El cristianismo surge desde una decisión de Dios. Dios ama, y crea. Ama, y acepta los riesgos de la libertad. Ama, y busca cómo redimir.
El Amor lleva a caminar hacia el hombre débil, enfermo, confundido, pecador. Busca cómo iluminar su mente, cómo curar su corazón, cómo librarlo del mal.
Ese mismo Amor impulsa a Dios, Padre, Hijo y Espíritu Santo, a la aventura más grande y más sorprendente: la Encarnación del Hijo, desde la Voluntad del Padre y bajo la acción del Espíritu Santo.
El sí de la Virgen María abre las puertas de lo humano a lo divino. La salvación se hace presente y cercana. Jesús es el Hijo del Padre y el Hijo de María.

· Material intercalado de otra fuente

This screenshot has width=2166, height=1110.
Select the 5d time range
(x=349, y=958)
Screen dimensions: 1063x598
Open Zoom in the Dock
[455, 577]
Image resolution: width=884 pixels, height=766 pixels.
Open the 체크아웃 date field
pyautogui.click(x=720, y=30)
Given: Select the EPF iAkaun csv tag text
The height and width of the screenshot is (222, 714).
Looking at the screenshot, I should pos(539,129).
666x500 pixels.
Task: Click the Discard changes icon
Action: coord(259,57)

Cristo Jesús anuncia la salvación y muestra su fuerza con palabras y con milagros. Los sencillos lo acogen con alegría. Los soberbios cierran sus corazones y lo rechazan.
En el momento fijado por el Padre, Cristo acepta entregarse a los hombres, que cometen contra Él todo tipo de injusticias, hasta el drama del Calvario.

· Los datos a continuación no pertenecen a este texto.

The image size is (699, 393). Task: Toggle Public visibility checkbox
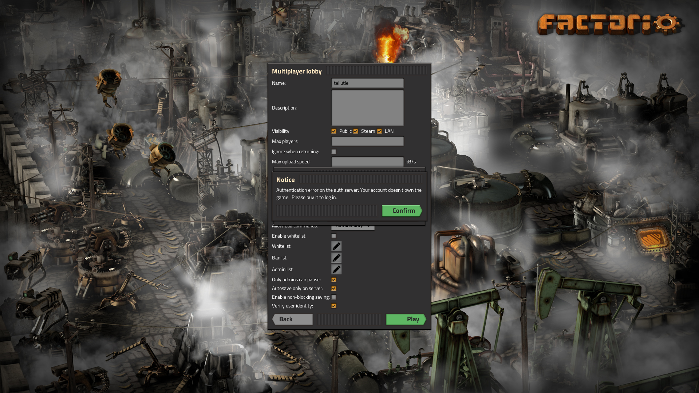(333, 131)
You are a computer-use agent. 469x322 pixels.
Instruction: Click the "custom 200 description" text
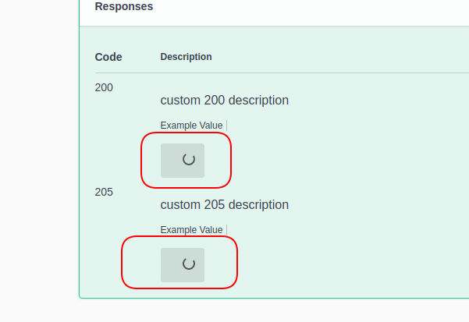point(224,101)
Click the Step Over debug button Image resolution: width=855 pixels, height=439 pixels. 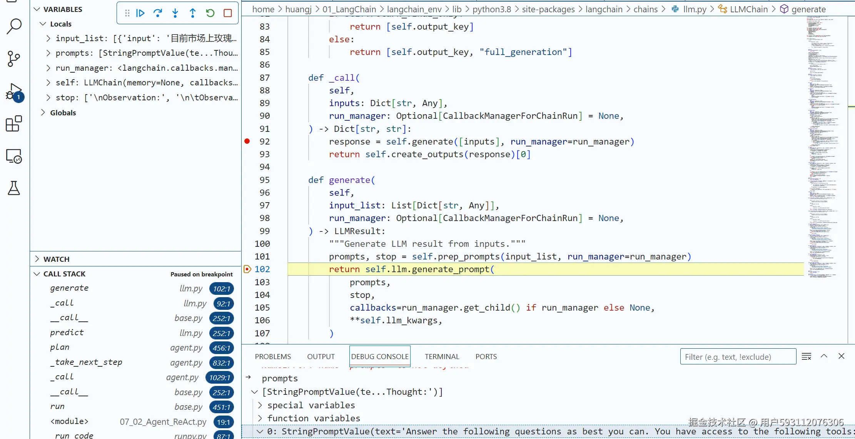tap(158, 13)
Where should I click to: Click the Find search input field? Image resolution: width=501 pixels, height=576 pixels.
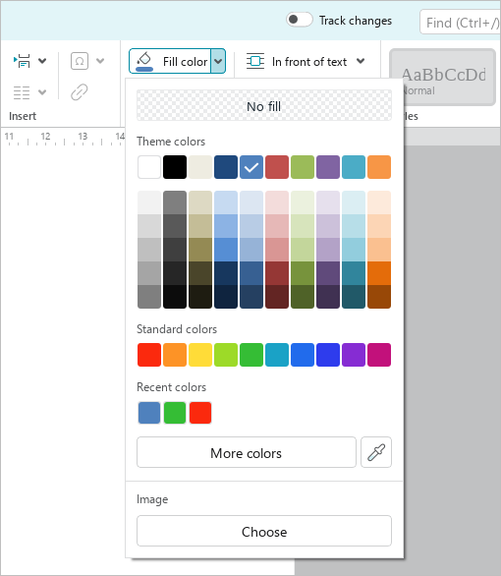point(461,22)
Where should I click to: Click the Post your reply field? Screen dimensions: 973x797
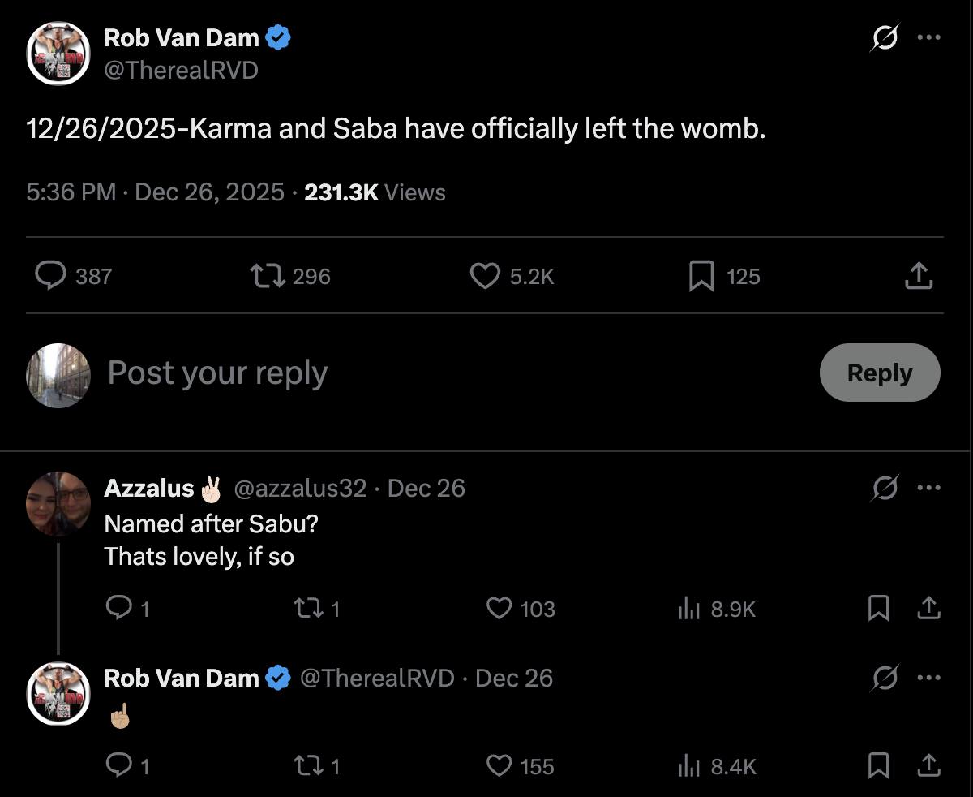(405, 373)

El Amor, sin embargo, es más fuerte que la muerte. La Sangre del Nazareno limpia los pecados. Su Cuerpo, a los tres días, resucita.
Cristo envía su Espíritu Santo y pone en pie la Iglesia. Esa Iglesia sigue en camino, a lo largo de los siglos, en un drama de dimensiones cósmicas.
La historia no ha terminado. Cada día nos hace más cercano el momento decisivo, el juicio que separe el bien y el mal, que distinga entre los humildes y los soberbios.
El cristianismo sigue vivo con la mirada puesta en Jesucristo. Cada día está lleno de misterios y de esperanzas. El tiempo impulsa a la llegada del Reino definitivo.
Como creyentes, como católicos, oramos y buscamos acoger el gran don de la misericordia, que se convierte en caridad y servicio.
Al igual que los primeros cristianos, también nosotros repetimos hoy el grito de quienes esperan y viven bajo la luz de Cristo Resucitado: “¡Ven, Señor Jesús!” (Ap 22,20).